Abstract

Scarce data exist on the effect of nucleos(t)ide analogue (NA) discontinuation on hepatocellular carcinoma (HCC) risk in HBeAg-negative chronic hepatitis B (CHBe-). Therefore, we assessed whether HCC risk is increased in non-cirrhotic CHBe- patients who discontinue compared to those remaining on NAs. This cohort study included 650 consecutive non-cirrhotic Caucasian or Asian patients with CHBe- without a history of HCC who discontinued NAs after a median of 5 or 3years (cases, n=325; Caucasians: 143, Asians: 182) or remained on NA therapy beyond 5 or 3years respectively (controls, n=325; Caucasians: 223, Asians: 102). Propensity score (PS) 1:1 matching was applied to adjust for patients' origin, age and sex. During a median follow-up of 44months, HCC developed in 7/325 cases and 9/325 controls or 7/245 PS-matched cases and 7/245 PS-matched controls with 5-year cumulative HCC incidence of 5.1% and 4.9% respectively (log-rank, P=.836).
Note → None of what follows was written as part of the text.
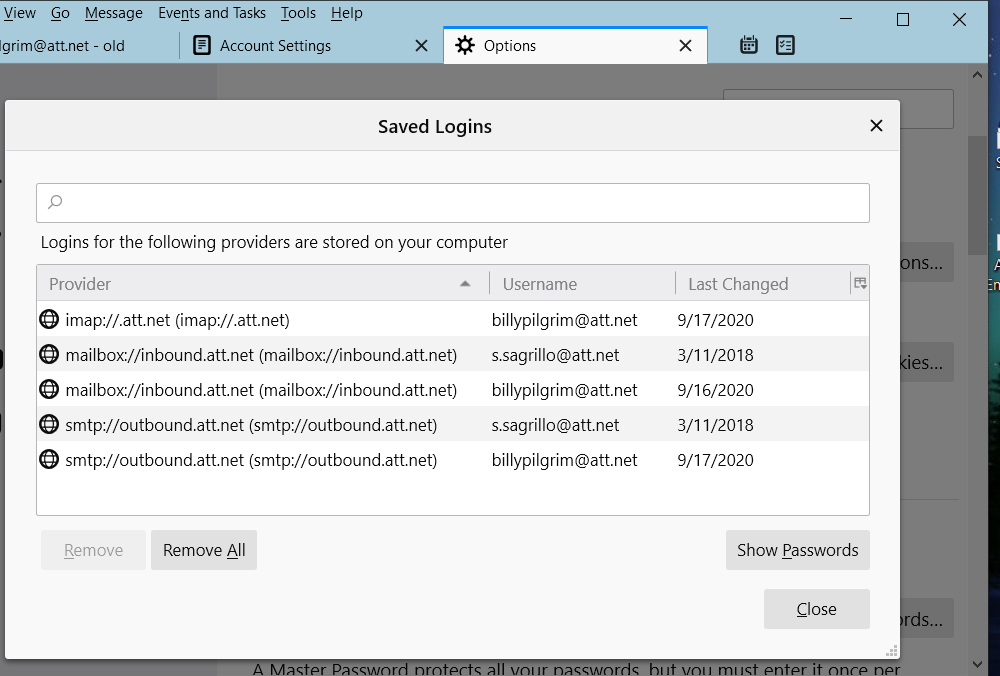Screen dimensions: 1000x676
Task: Open the Events and Tasks menu
Action: [212, 13]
No difference in 5-year HCC risk was observed between cases and controls of Caucasian (3.0% vs 4.8%; log-rank, P=.510) or Asian origin (1.3% vs 2.2%; log-rank, P=.873). In both cases and controls, HCC incidence was independently associated with age and PAGE-B score. In cases alone, HCC development after NA discontinuation was associated only with pretreatment platelet counts and PAGE-B score, but not with any type of relapse or HBsAg loss. Our findings suggest that discontinuation of effective long-term NA therapy in non-cirrhotic CHBe- patients are not associated with increased HCC risk, which is not affected by post-NA relapses and/or HBsAg loss.